--- RECORDS FOR THIS TASK ---
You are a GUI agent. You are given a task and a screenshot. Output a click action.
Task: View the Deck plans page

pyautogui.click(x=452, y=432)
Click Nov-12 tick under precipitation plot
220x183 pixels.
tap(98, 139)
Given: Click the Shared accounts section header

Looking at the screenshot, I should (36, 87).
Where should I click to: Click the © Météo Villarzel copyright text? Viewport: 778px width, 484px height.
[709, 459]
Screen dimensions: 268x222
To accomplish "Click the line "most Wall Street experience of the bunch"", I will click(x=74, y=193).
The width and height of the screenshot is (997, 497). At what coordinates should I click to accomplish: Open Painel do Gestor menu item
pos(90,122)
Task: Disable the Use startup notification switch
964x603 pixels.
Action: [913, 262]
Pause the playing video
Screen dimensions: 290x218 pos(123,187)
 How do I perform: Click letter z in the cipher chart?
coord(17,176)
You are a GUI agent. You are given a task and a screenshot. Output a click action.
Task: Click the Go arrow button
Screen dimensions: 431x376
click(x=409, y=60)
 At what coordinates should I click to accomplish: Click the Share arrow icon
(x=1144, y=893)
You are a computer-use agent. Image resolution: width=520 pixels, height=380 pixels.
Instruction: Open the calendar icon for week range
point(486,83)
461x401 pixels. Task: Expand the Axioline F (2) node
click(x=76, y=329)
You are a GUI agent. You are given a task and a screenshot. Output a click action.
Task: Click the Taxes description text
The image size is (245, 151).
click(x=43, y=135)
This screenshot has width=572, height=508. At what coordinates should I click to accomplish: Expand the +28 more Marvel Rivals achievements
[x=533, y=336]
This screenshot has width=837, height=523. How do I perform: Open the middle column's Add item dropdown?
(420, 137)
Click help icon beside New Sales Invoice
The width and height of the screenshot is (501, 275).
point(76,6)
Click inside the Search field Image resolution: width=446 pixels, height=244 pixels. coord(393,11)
---
WORK INSTRUCTION: For each line above that contains the word "resolution", copy that line.

COMPLETED TASK:
You are a computer-use agent. Image resolution: width=520 pixels, height=380 pixels.
Click inside the Search field Image resolution: width=446 pixels, height=244 pixels. coord(393,11)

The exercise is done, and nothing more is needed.